Love of God and love of neighbour had compelled the Münster Bishop to deliver his daring sermons.

Love of God and love of neighbour led to the conflict between the Lübeck Martyrs and the Nazi dictatorship.

Whoever really loves God and neighbour cannot remain silent when the rights of men, the right to life are trampled underfoot.

As Christians we cannot remain uninvolved spectators, as those three famous monkeys, who see nothing, hear nothing and therefore say nothing.

Our Faith compels us also to comment politically and is inseparably connected to it. Jesus Christ was sentenced as a political rebel and nailed to the cross, the four Lübeck Martyrs were likewise sentenced as political rebels and executed. Thus our faith is anything but “unpolitical”.

When we commemorate the Four Clergymen here in Lübeck, year after year, it becomes for us a legacy and a commission as well. It is a legacy, because the Four worked here, because the urns of Hermann Lange and Karl Friedrich Stellbrink are with us in Lübeck. But it is also a commission, because the memorial encapsulates the duty to remain watchful for what is happening in our times, in our state and society.

As Christians, whether baptised a Catholic, a Lutheran or whatever, we cannot remain silent, when men are trampled to death, because they are, as a homeless or alien, different.

We cannot remain silent, when men are excluded or their right to asylum questioned.

We cannot remain silent, when pre-natal medical diagnosis recommends the killing of an unborn child, because it might be disabled.

We must not remain silent, when social laws concerning the care of the aged and disabled only guarantee a minimum of care, but the whole person in body and soul finds less and less regard.

We must not remain silent, when the prosperity of our nation grows at the expense of poorer nations, because multinationals exploit people elsewhere.

These are all only examples for the many big and small, world-political and mundane instances, when we Christians must not be silent.

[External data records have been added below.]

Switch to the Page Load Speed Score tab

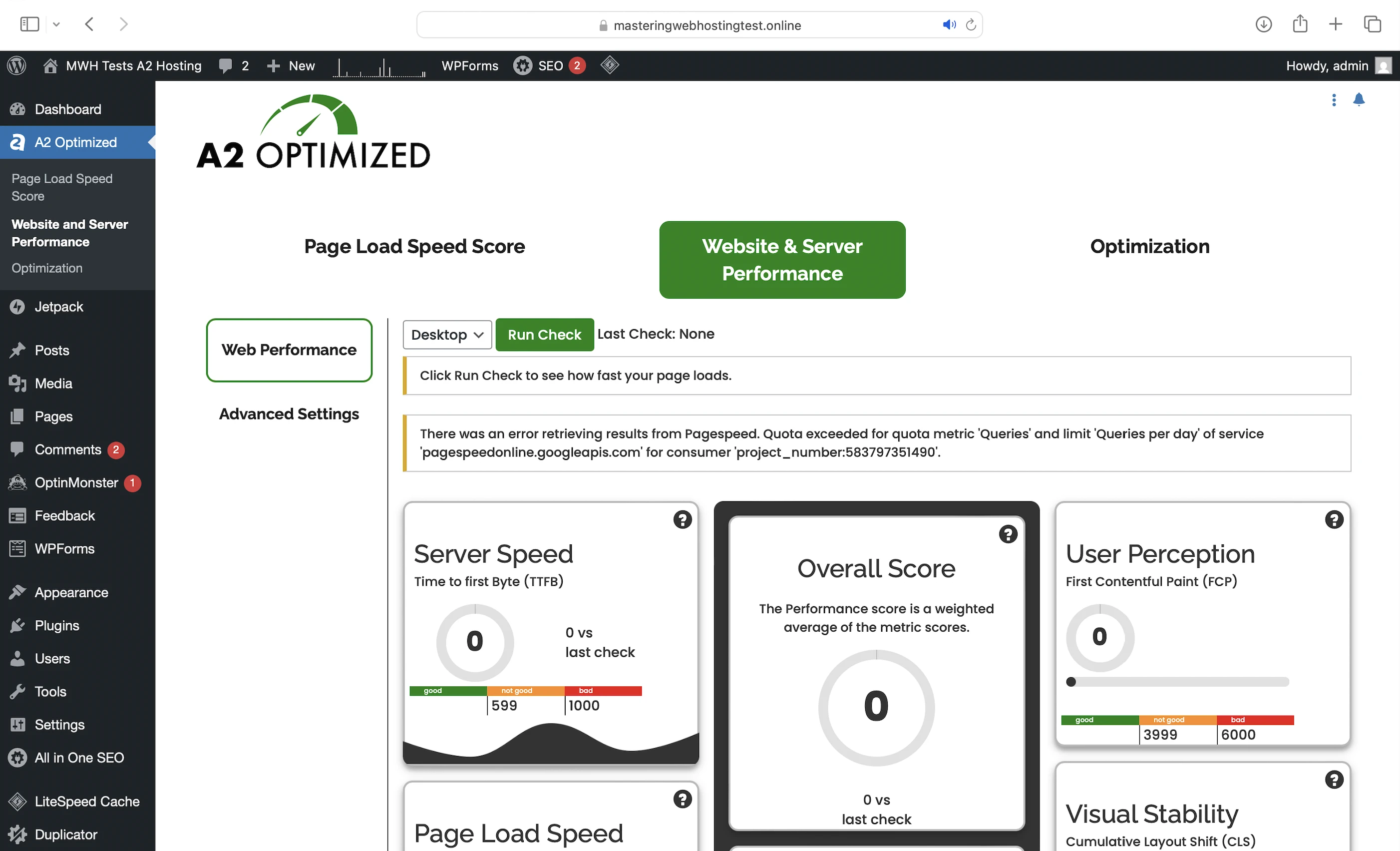click(414, 246)
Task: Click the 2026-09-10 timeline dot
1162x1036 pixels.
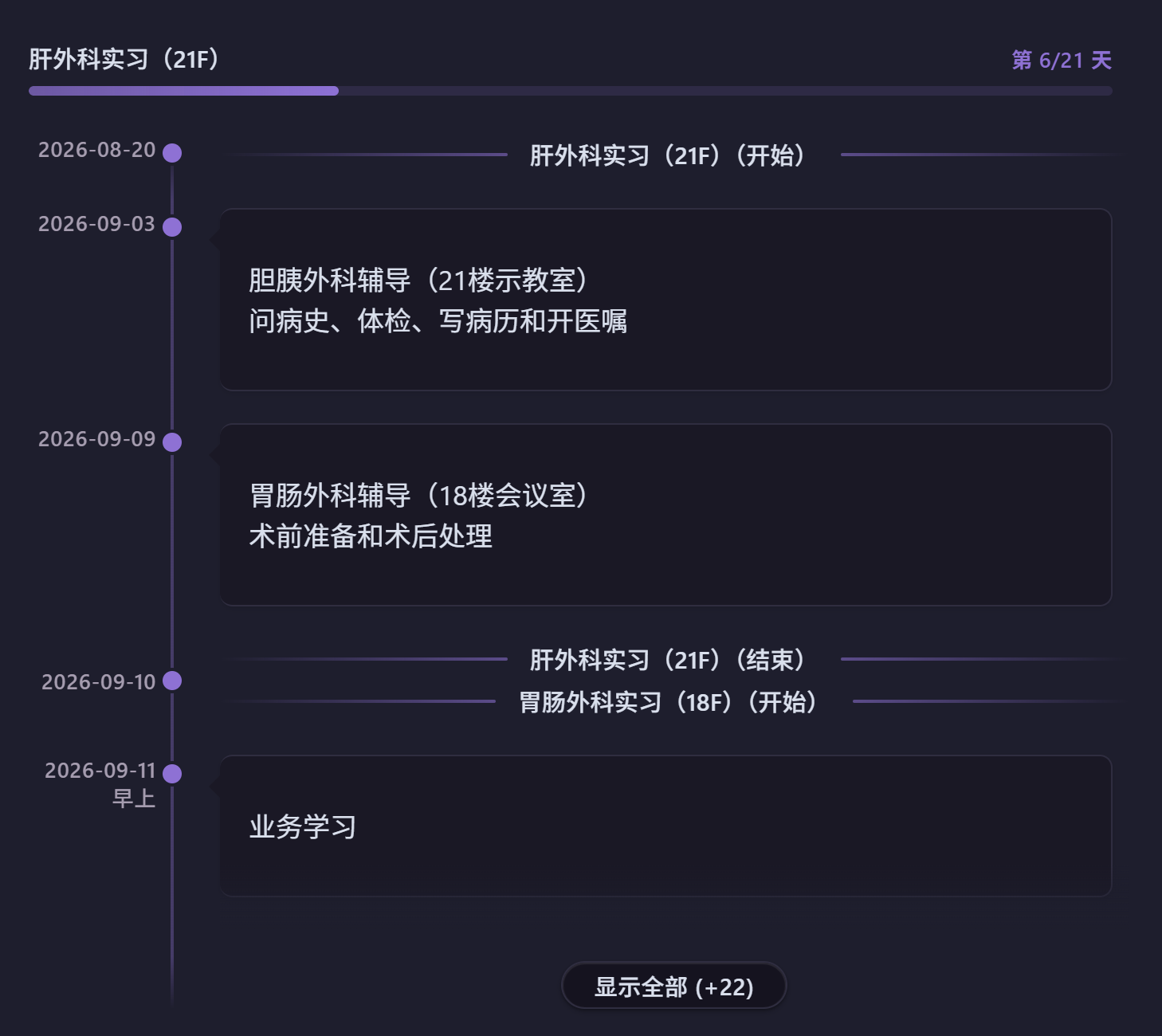Action: click(x=172, y=681)
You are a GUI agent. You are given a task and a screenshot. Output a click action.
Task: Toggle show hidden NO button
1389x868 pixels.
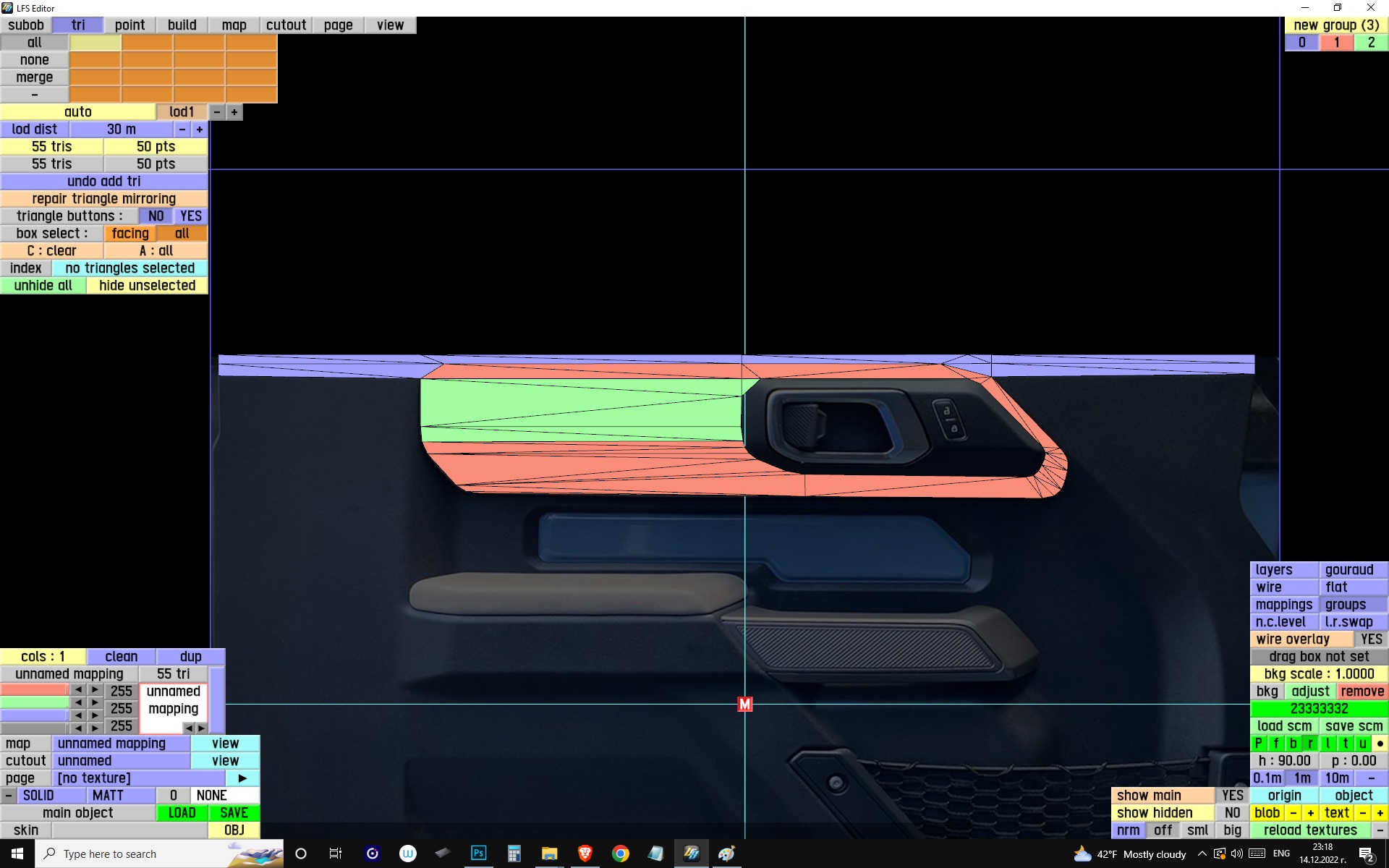click(1232, 813)
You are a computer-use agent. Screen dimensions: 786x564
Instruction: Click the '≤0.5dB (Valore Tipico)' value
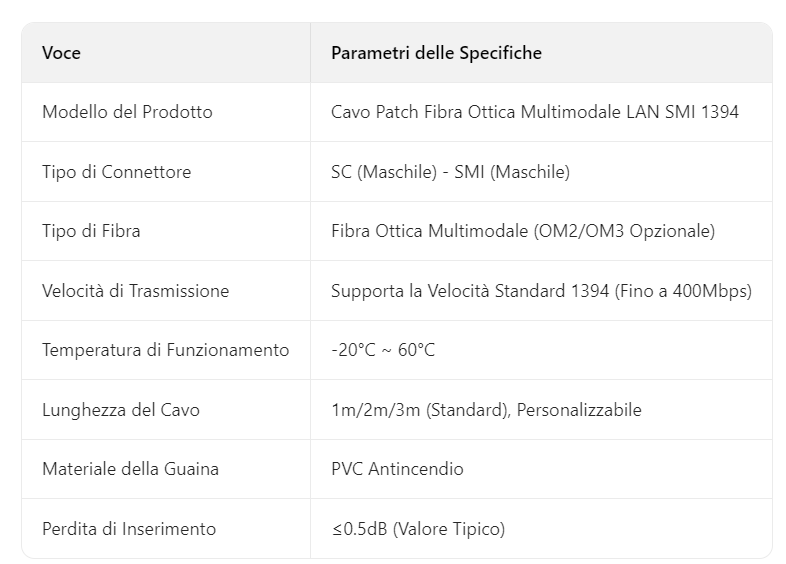418,529
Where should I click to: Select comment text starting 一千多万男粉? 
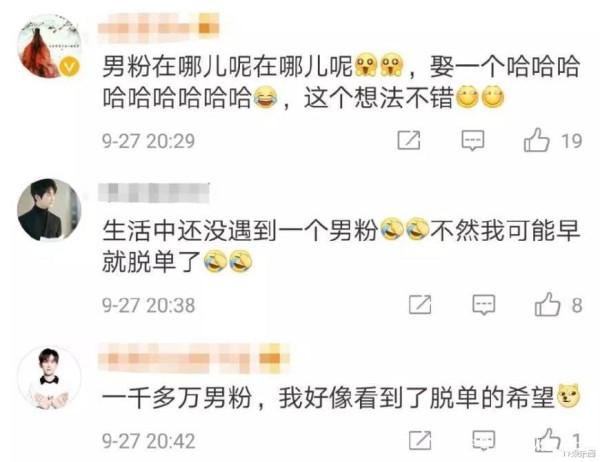[x=341, y=397]
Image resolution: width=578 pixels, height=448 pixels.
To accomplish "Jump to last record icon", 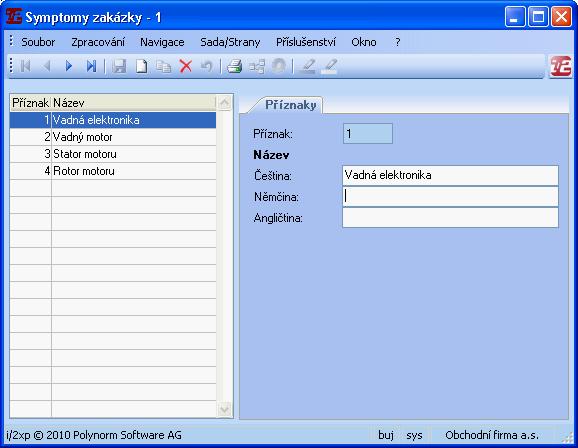I will click(91, 66).
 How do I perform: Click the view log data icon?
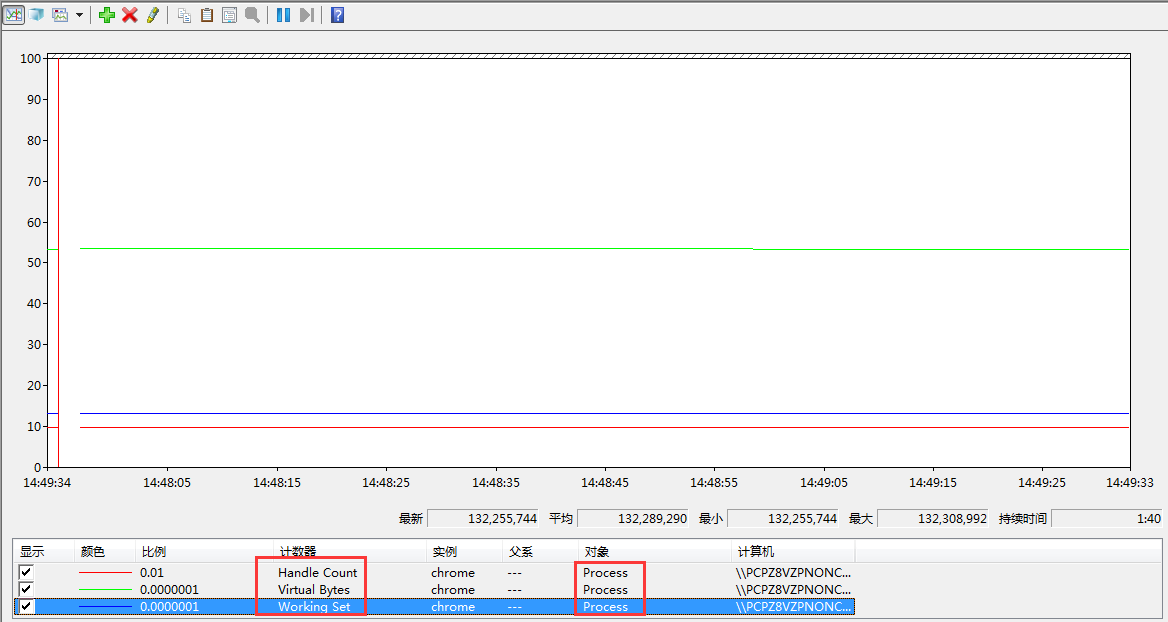[x=37, y=15]
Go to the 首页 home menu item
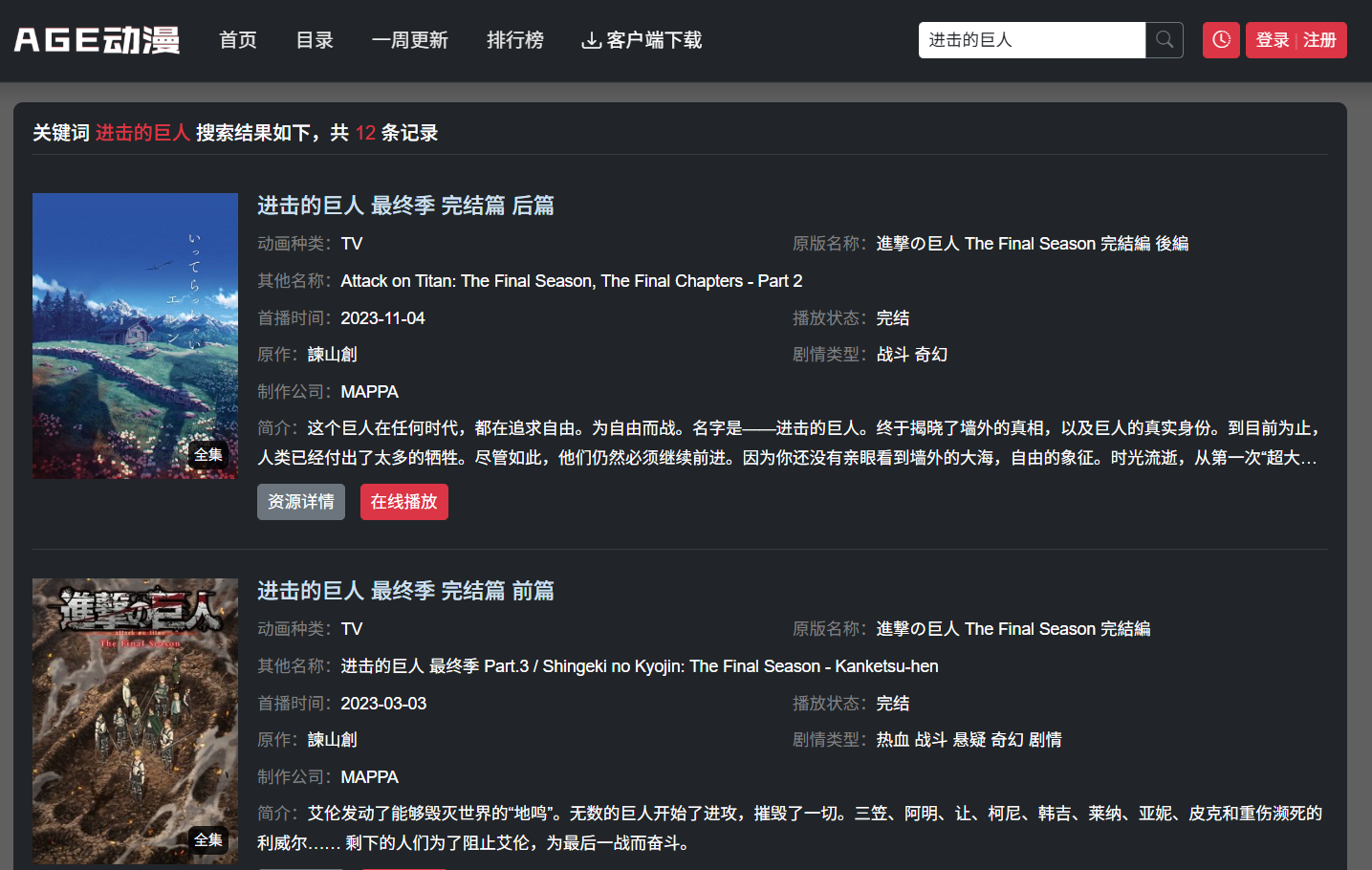Image resolution: width=1372 pixels, height=870 pixels. click(238, 40)
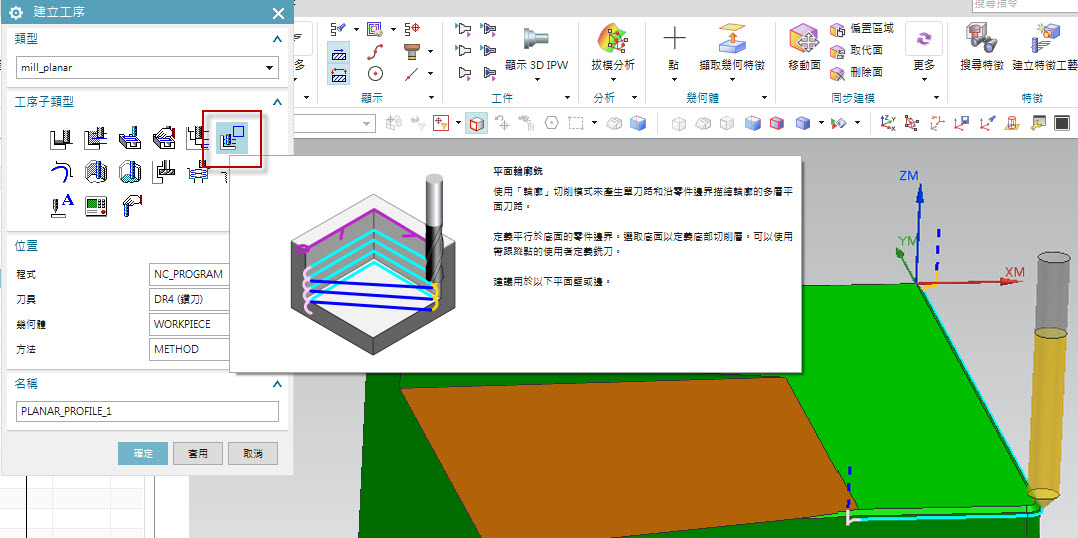Open the 程式 NC_PROGRAM dropdown
The image size is (1078, 538).
point(190,274)

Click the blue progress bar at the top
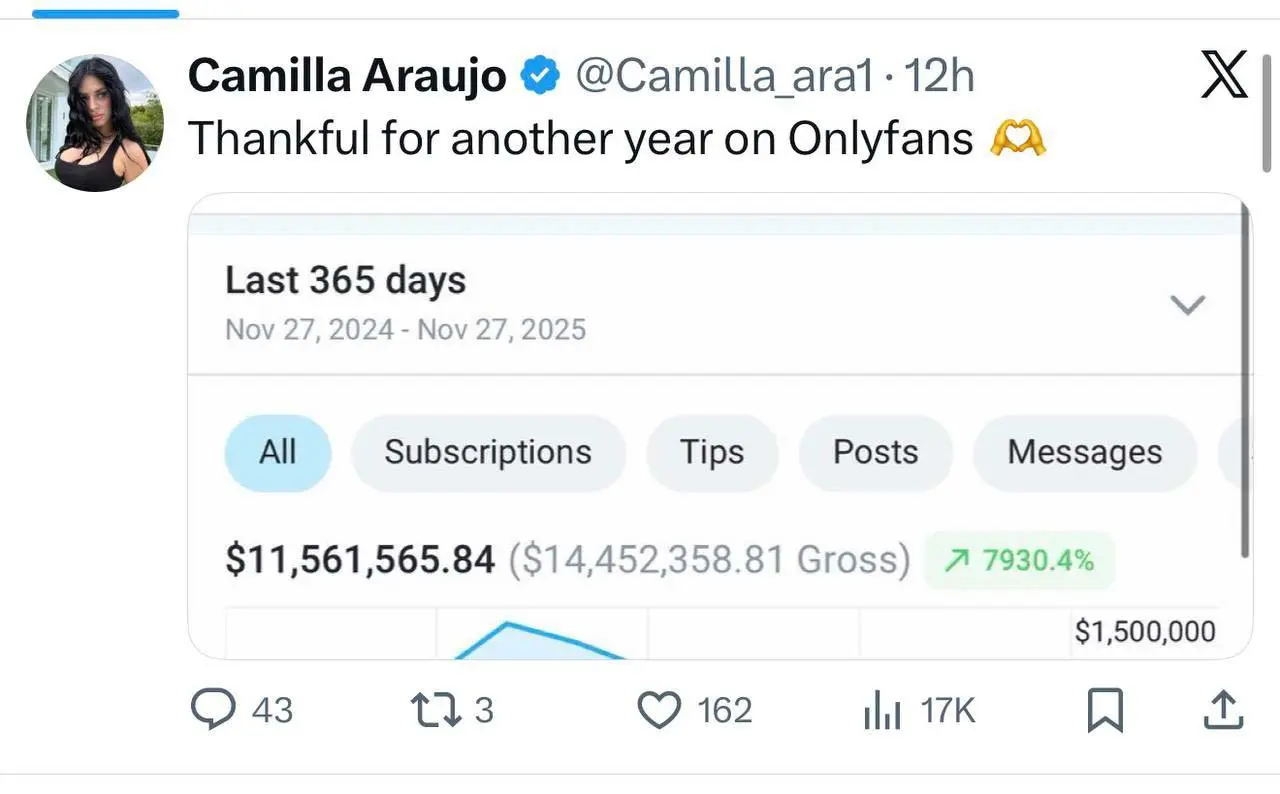click(105, 12)
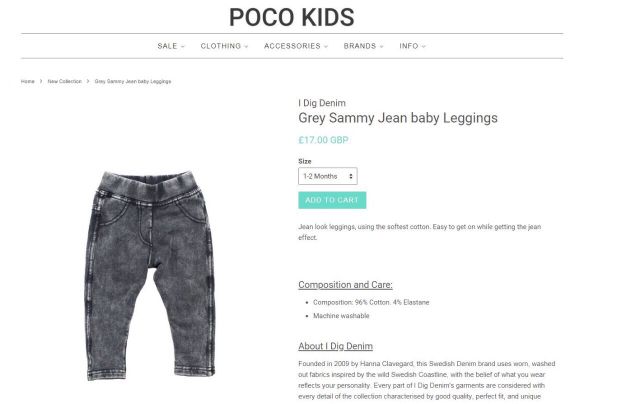Click the About I Dig Denim heading
This screenshot has height=404, width=640.
click(x=335, y=346)
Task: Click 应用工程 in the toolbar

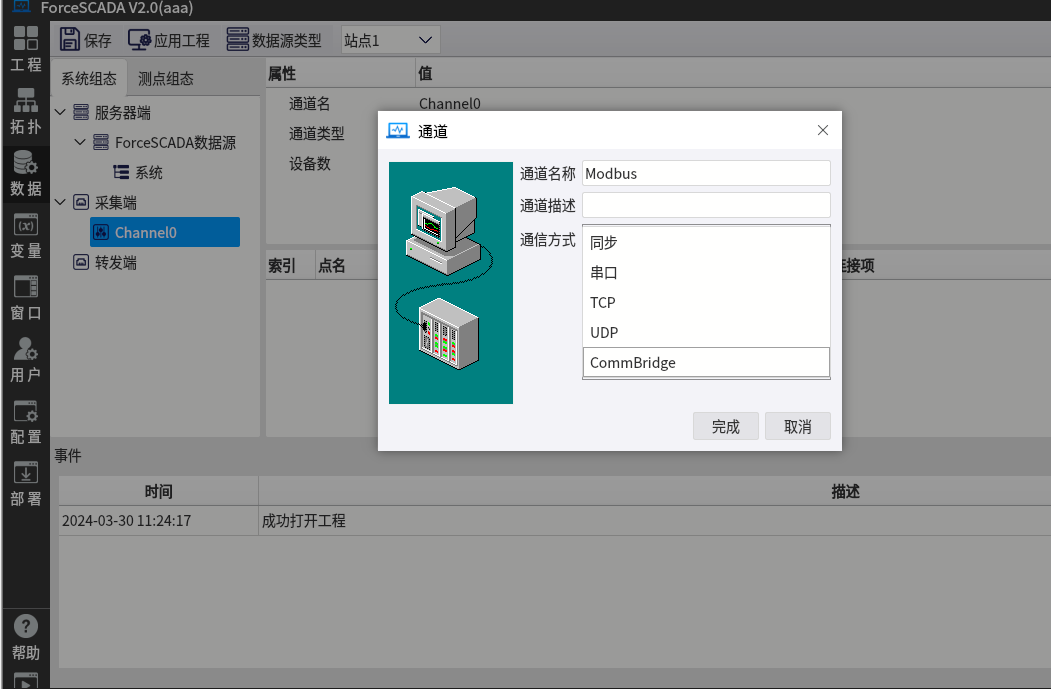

For the sake of God and the sake of Man. Where your and my obligation lays remains to be discovered by ourselves. Maybe, in the first instance, now, in a moment of reflection. Amen.



Chaplain Peter Otto, by now a Parish Priest, held this sermon on the occasion of a divine service broadcast on the 4th & 5th ofNovember, 2000 in Lübeck. He refers to everyday situations which demand words and actions from Christians.